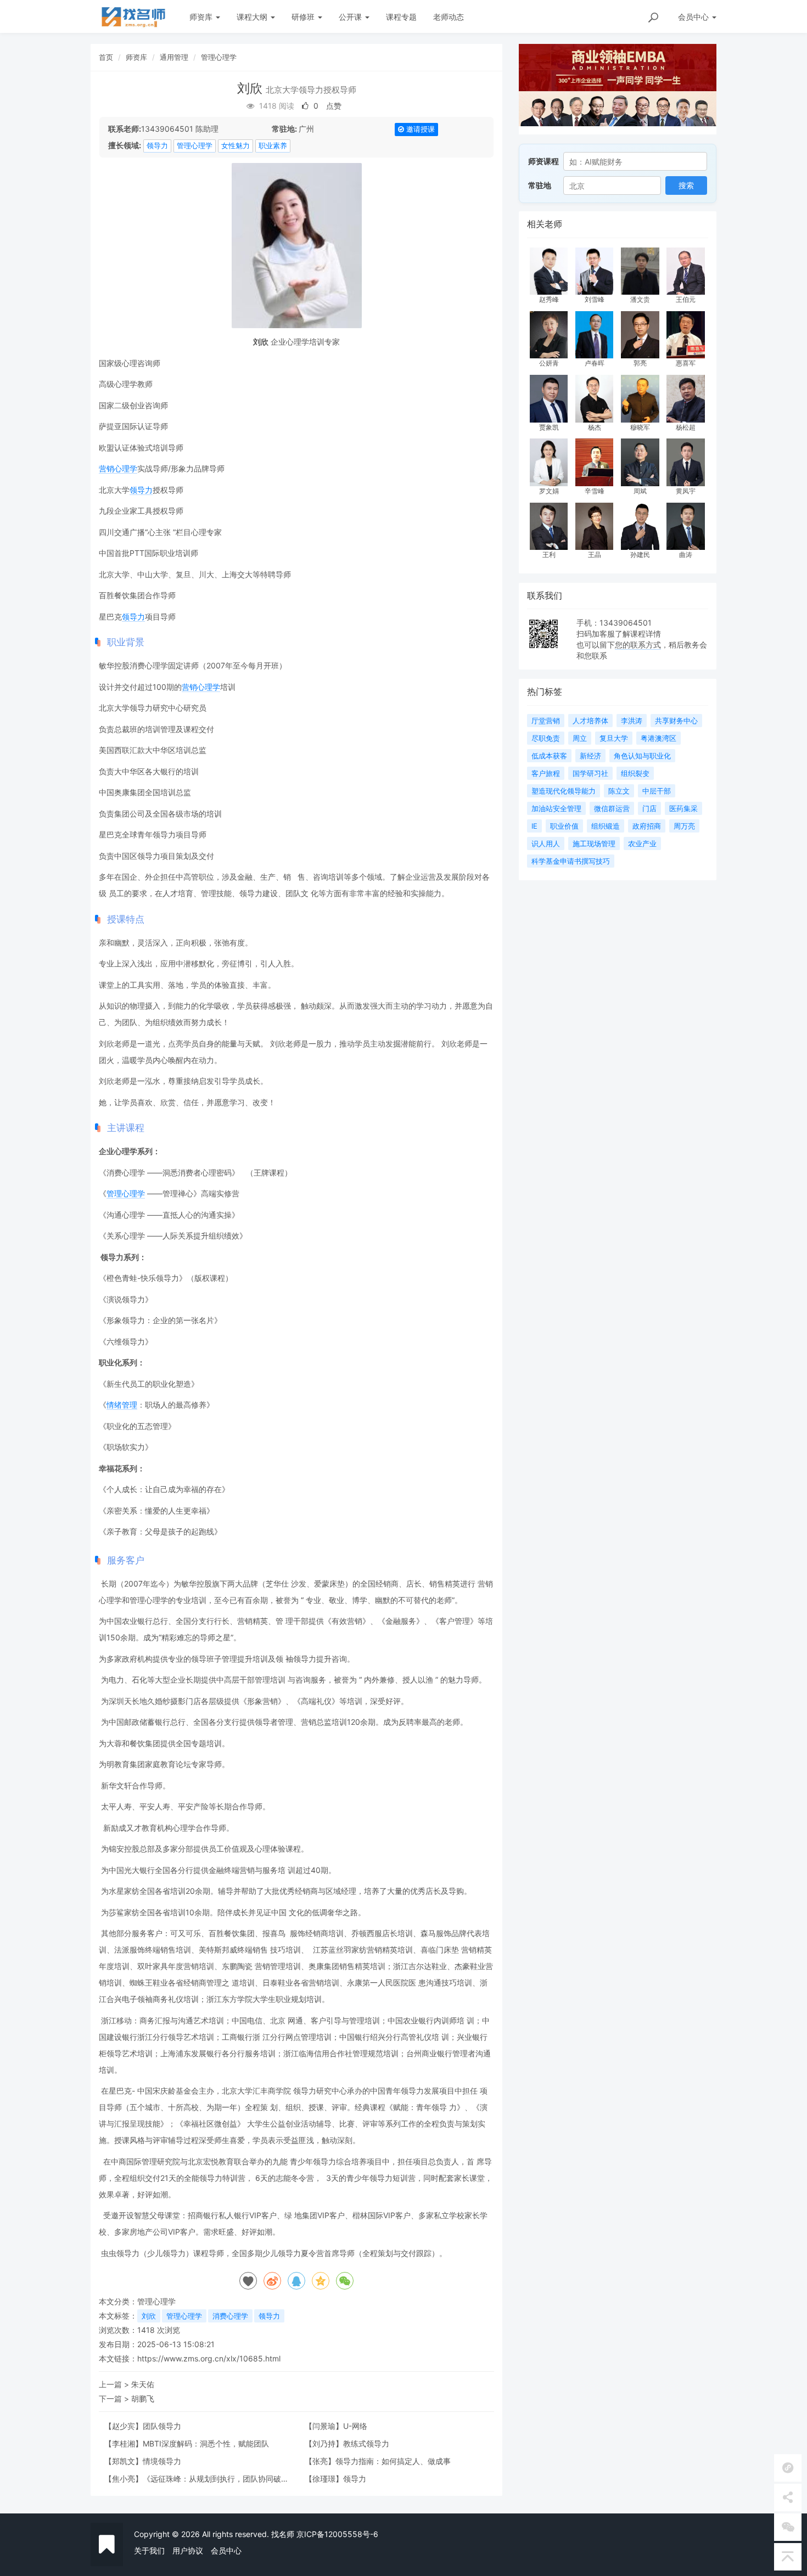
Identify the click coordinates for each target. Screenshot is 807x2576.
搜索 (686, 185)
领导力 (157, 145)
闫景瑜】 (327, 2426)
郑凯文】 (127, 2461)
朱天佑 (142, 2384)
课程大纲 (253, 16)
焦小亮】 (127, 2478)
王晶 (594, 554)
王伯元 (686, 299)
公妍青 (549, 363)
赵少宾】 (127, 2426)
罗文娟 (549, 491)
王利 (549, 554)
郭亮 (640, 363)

--

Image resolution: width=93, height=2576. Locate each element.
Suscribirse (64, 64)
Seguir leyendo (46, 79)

==

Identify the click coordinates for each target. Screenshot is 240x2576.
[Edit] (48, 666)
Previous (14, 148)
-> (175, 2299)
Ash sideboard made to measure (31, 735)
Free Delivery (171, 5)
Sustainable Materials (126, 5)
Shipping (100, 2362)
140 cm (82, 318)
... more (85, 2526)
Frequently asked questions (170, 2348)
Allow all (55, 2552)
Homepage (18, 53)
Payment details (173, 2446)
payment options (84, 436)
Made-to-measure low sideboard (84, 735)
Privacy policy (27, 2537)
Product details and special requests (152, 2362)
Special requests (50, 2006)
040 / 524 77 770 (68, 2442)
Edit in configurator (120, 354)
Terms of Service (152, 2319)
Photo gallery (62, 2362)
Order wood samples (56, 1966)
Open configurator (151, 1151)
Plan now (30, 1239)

__Task directions__:
Copy out whichever lines of the listing contain the word "Identify".

__Result of this exercise__:
Identify the click coordinates for each target. Screenshot is 807x2576.
Identify the click coordinates for each target. Screenshot is 240x2576.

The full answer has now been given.